I would never advise anyone to eat in a fast food hamburger place. The meat is extremely inferior,its usually fired on a grill,its the same grease that sits out all day, the fries or oinion rings are deep fried,and most people drink soda,not water,when they are out eating meals. There is nothing nutritious about these meals.
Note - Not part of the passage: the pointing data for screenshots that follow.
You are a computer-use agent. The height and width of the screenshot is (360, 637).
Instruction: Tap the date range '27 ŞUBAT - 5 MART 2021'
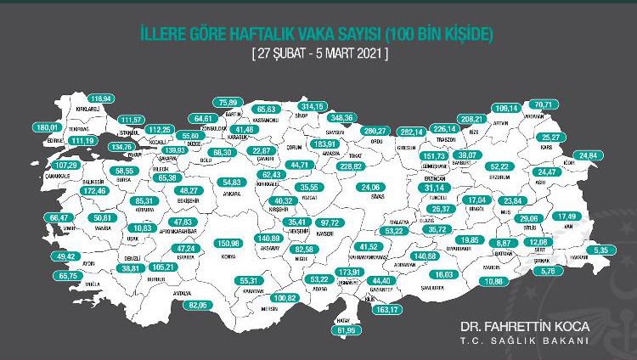(x=318, y=53)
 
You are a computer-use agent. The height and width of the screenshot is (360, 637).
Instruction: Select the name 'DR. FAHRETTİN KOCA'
(x=523, y=326)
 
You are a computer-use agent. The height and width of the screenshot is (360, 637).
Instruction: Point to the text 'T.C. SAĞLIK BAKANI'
(x=523, y=341)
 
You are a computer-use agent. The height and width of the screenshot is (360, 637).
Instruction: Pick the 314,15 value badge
(x=312, y=106)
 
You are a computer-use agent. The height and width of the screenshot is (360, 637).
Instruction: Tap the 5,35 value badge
(x=601, y=250)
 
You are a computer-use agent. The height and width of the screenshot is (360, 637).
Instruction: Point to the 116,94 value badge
(x=102, y=98)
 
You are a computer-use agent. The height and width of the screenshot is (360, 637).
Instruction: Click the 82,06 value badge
(x=198, y=304)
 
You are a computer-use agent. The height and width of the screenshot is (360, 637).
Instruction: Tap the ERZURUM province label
(x=502, y=177)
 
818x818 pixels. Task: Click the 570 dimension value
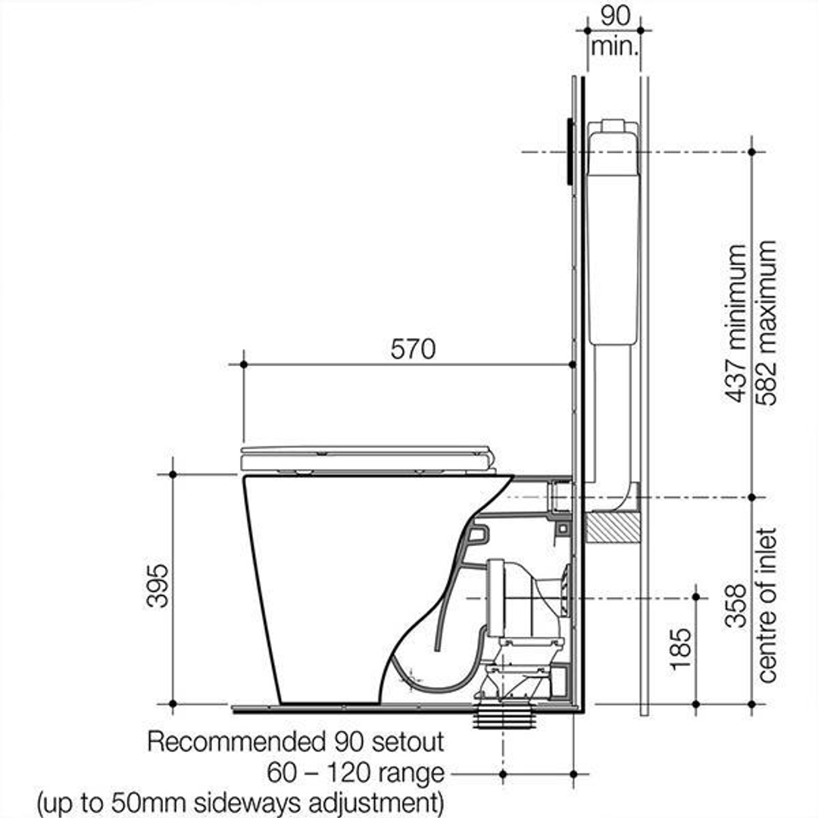tap(413, 349)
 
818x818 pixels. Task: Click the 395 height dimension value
tap(158, 585)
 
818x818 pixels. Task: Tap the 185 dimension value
tap(679, 649)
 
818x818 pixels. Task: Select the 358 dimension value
tap(735, 606)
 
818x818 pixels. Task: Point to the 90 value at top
tap(615, 15)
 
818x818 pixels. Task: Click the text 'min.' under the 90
tap(615, 45)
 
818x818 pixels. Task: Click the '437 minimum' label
tap(735, 323)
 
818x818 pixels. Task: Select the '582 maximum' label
tap(766, 323)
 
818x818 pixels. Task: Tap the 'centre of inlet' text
tap(766, 604)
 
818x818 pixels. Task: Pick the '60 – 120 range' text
tap(355, 773)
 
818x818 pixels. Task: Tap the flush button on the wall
tap(568, 151)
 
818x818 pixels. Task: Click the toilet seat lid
tap(367, 457)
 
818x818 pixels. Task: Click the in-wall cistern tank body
tap(613, 235)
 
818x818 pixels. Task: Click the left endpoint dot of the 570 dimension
tap(244, 364)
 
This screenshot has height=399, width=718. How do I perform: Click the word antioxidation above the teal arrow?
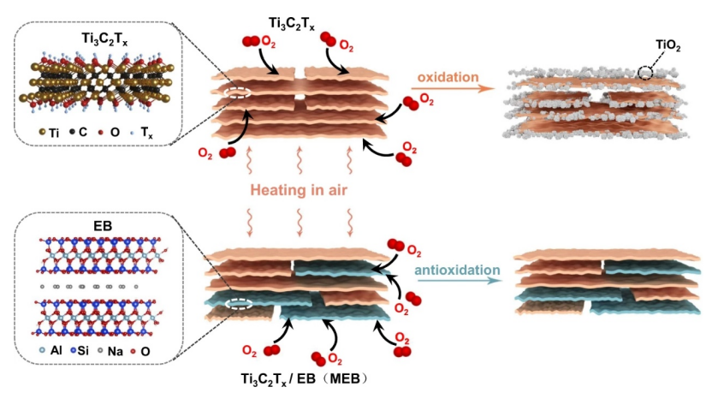pyautogui.click(x=458, y=271)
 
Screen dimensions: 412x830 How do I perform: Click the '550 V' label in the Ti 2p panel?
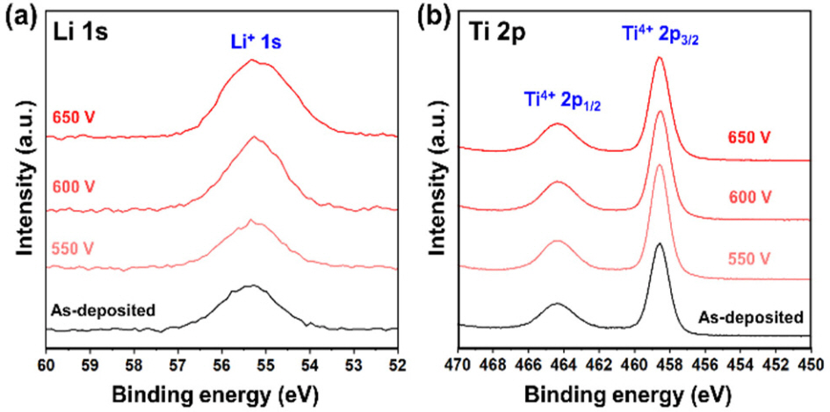pos(747,257)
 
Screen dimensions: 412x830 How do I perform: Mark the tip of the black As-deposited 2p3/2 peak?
pos(660,243)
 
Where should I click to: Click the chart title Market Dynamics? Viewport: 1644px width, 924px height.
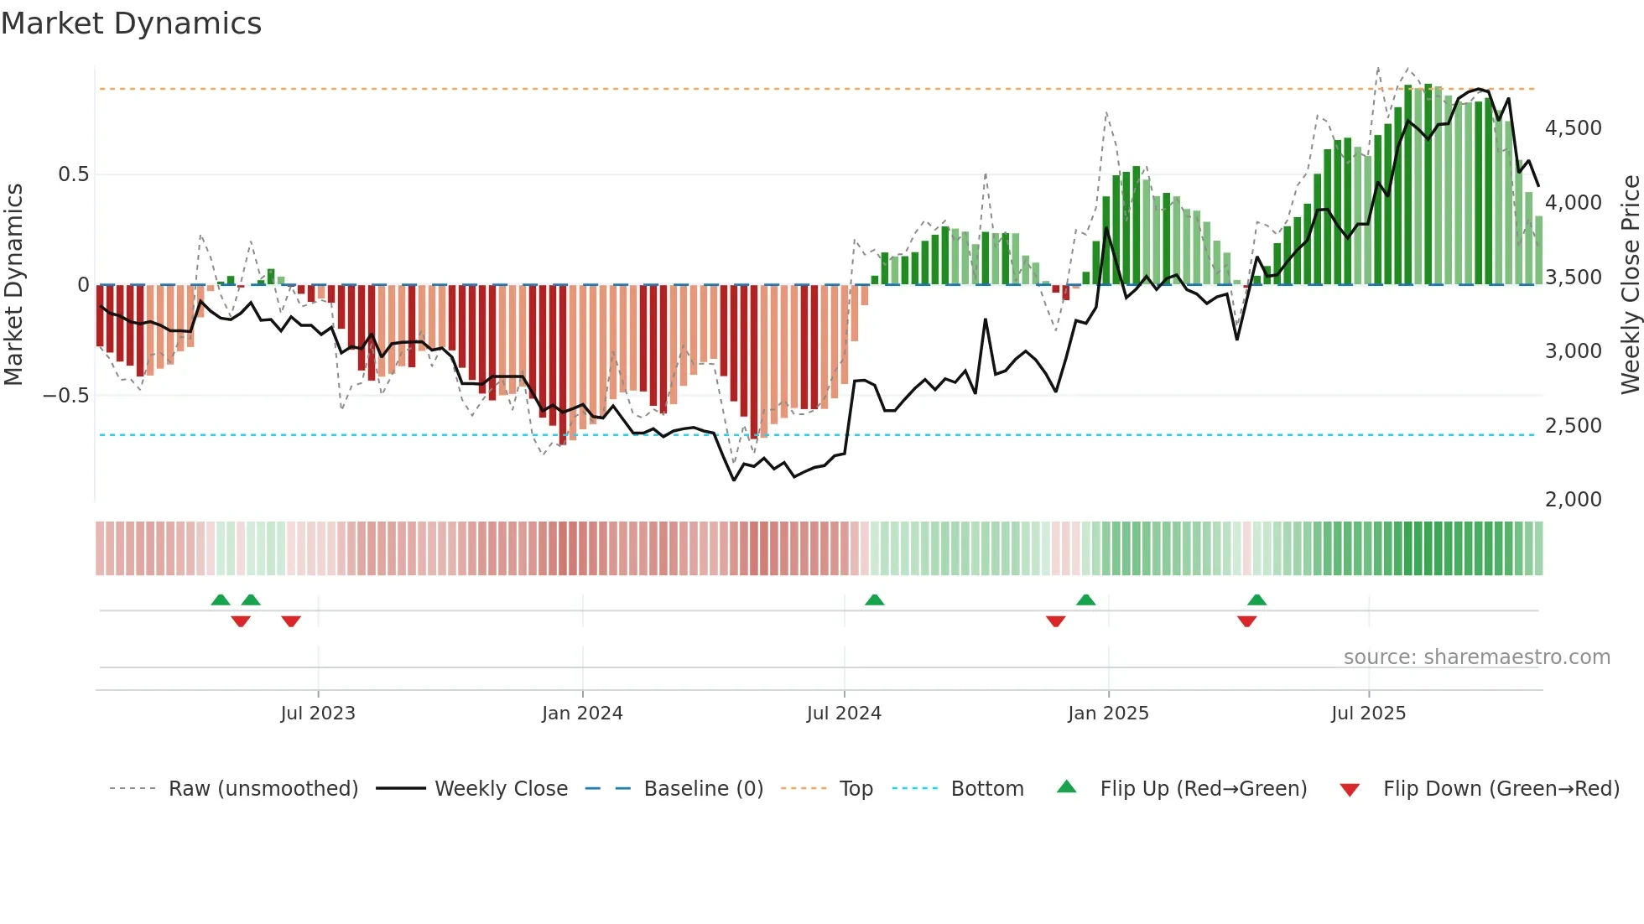click(131, 23)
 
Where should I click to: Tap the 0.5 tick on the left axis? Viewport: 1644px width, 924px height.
click(73, 174)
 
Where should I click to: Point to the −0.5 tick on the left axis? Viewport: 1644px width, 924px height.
click(66, 396)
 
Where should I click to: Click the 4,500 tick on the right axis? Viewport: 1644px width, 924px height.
click(1573, 128)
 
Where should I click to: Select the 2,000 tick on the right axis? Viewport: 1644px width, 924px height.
click(1573, 500)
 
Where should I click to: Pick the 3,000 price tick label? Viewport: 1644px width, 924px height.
click(1573, 351)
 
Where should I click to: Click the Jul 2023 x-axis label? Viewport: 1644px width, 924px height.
click(318, 714)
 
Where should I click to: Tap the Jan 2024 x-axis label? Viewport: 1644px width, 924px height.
click(582, 714)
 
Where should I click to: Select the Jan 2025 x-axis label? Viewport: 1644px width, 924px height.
click(1108, 714)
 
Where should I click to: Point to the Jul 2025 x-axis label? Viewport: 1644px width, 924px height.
click(1368, 714)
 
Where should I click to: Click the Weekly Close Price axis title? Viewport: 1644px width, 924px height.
click(1630, 285)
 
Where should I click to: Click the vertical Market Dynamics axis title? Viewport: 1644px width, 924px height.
click(13, 285)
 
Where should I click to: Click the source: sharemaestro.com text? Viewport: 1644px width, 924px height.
click(1476, 657)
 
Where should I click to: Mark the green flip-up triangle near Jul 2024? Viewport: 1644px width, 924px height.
click(874, 600)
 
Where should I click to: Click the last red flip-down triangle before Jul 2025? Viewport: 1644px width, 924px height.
click(1246, 621)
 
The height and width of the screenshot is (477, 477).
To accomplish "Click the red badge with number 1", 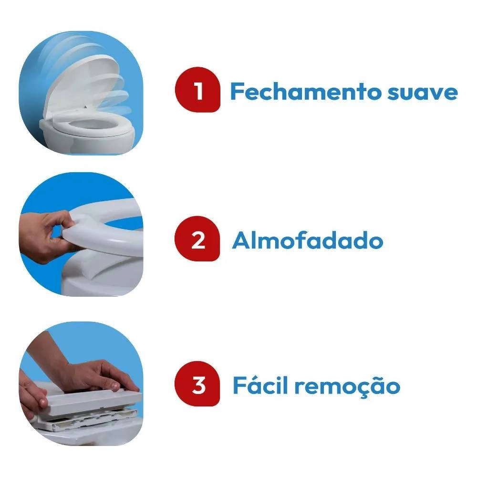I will [197, 91].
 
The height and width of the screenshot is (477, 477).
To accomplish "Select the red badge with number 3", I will [197, 385].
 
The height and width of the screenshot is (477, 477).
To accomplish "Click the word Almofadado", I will [308, 241].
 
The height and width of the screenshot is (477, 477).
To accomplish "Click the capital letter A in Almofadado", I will [241, 241].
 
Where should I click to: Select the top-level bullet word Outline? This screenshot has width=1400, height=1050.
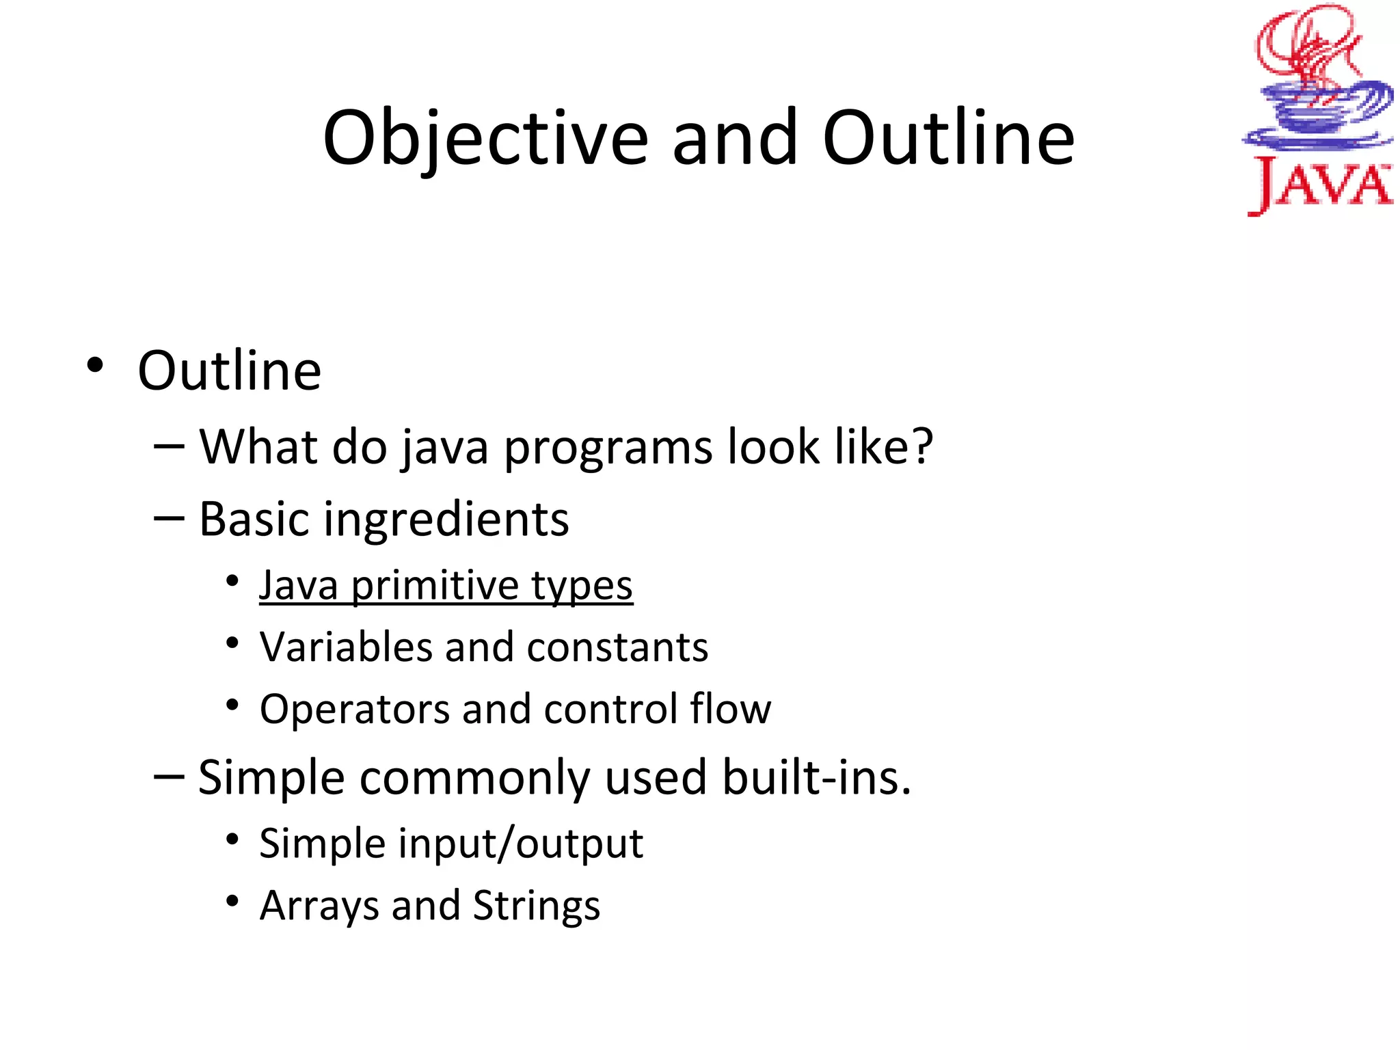[229, 371]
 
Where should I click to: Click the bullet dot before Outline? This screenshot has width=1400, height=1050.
[95, 365]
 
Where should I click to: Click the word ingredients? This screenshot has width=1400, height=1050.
[446, 520]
Subway is a much better alternative,since the vegetables are fresh,the bread is fresh,and even though there are cold cuts which are enbalmed in sodium products, vegetarians can choose veggie burgers there as well.One thing that needs to be avoided in places like subway is the "halo effect". People tend to overeat as a reward for choosing a healthier option.

A researcher by the name of Wansink found that almost all people tend to underestimate their caloric intakes by 40 percent or more.


----------



## SparklingWaves (Oct 22, 2007)

When I was a kid, the kids meal was the adult meal.  There were no fat kids in any of my classes.  NONE  The parents were not either.  None of my neighbors were fat or obese.  Neighbors sat outside and talked in the evening until the sunset.  Kids played outside.  There was recess and P.E.  in school.  Kids didn't curse and slap their parents.  They didn't run around like they were insane in stores. 

We didn't have cable, cell phones or computers.  We didn't live off of carbonated drinks.  People didn't go to the gym to stay slim, but somehow they did stay more lean.  I don't remember people being so depressed or so many kids being reported missing either.  

There wasn't road rage either.  There wasn't porn on your home tvs.  I like the way things were in a way.


----------



## Shimmer (Oct 22, 2007)

Tasty.




People weren't planted in cubes or in front of video games or on two hour commutes or living such sedentary lives back then.


----------



## Raerae (Nov 2, 2007)

I love the "squashed" look all our fastfood has LOL.


----------



## MiCHiE (Nov 2, 2007)

Well, what the hell is "Supersize", anyway? I ordered a combo and the cashier hands me a drink cup that couldn't even fit in my cupholder. When I asked for a smaller cup, she told me that she couldn't give me one!!! Excuse me, but I'm asking for LESS! WTF!??!


----------



## Raerae (Nov 2, 2007)

Quote:

   Originally Posted by *♥MiCHiE♥* 

 
_Well, what the hell is "Supersize", anyway? I ordered a combo and the cashier hands me a drink cup that couldn't even fit in my cupholder. When I asked for a smaller cup, she told me that she couldn't give me one!!! Excuse me, but I'm asking for LESS! WTF!??!_

 
That was the smallest cup they have.  You can only ask for bigger sizes =p

Supersize used to be the term for like, "extra large" at McDonalds.  You'd order and they would be like, "Do you want to Supersize that for .35 more?"  And you'd end up with this huge drink and huge fries (both of which are smaller than the Large offered today).  Then they got rid of it, because health groups were saying they were making America fat.  Not to mention the whole get healthy trend in America.  So they eventually took it off the menu, and went back to Regular, Medium, Large.  Regular size today, is like the old large size, medium is basically the old Supersize, and large is bigger than the old Supersize.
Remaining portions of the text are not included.